Updated: May 20, 2021 - 1:58pm

The Facts Inside Our Reporter’s Notebook

House Republican Leader Kevin McCarthy said that 2020 was the deadliest year for police officers and urged Americans not to support efforts to defund the police.

McCarthy bicycled with other GOP lawmakers to the National Law Enforcement Officers Memorial on Thursday to honor fallen officers during National Police Week.

"Now more than ever Congress must show our gratitude for the service and sacrifice of our fallen heroes," McCarthy said at the memorial. "We should not talk about defunding of the police, we should talk about providing what they need to protect us. We should not make politics out of security and safety for our communities.

"We should respect those who risk and give their life just so they can make a difference in the community. That is why I'm pleased to stand here today with my fellow House Republicans, we know the issue before us, and we are ready and willing to act to support law enforcement, not just today, but every day, and just as we have in the past."
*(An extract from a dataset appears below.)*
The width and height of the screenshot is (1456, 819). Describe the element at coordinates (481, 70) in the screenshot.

McCarthy laid two wreaths to honor the fallen officers from his district and members of the Capitol Police "who have made the ultimate sacrifice to protect us." 
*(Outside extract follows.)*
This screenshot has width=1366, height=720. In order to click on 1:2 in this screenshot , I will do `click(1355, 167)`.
According to the National Law Enforcement Officers Memorial Fund, "the names of 394 officers killed in the line of duty were added to the National Law Enforcement Officers Memorial" in 2021. The organization's statistics show that 2020 was the deadliest year for law enforcement officers.

"These 394 officers included 295 (182 fatalities are COVID-19-related) officers who were killed during 2020, plus 99 officers who died in previous years but whose stories of sacrifice had been lost to history until now," reads the organization's official website.

Minnesota Republican Rep. Pete Stauber, a former officer who was shot in the line of duty, said he knows firsthand "what it is like to put on the uniform, kiss your family and kids goodbye, and head to work uncertain what type of call or situation you will encounter that day."

"It is a hard job, it is a noble job, and it’s an honorable profession," he said. "I know that the men and women who serve and protect our communities each day do an excellent job."

Florida Republican Rep. Kat Cammack, the wife of a first responder, had a message for the families of the first responders "having very uncomfortable, scary conversations at the dinner table."

"Thank you," she said. "I know that those conversations are not getting any easier. I know, because I’ve had them. To my colleagues who stand here today, thank you. To my colleagues on the other side of the aisle who have been calling for the defunding of our men and women in uniform, please consider joining us for an educational ride-along. I think it would be very illuminating."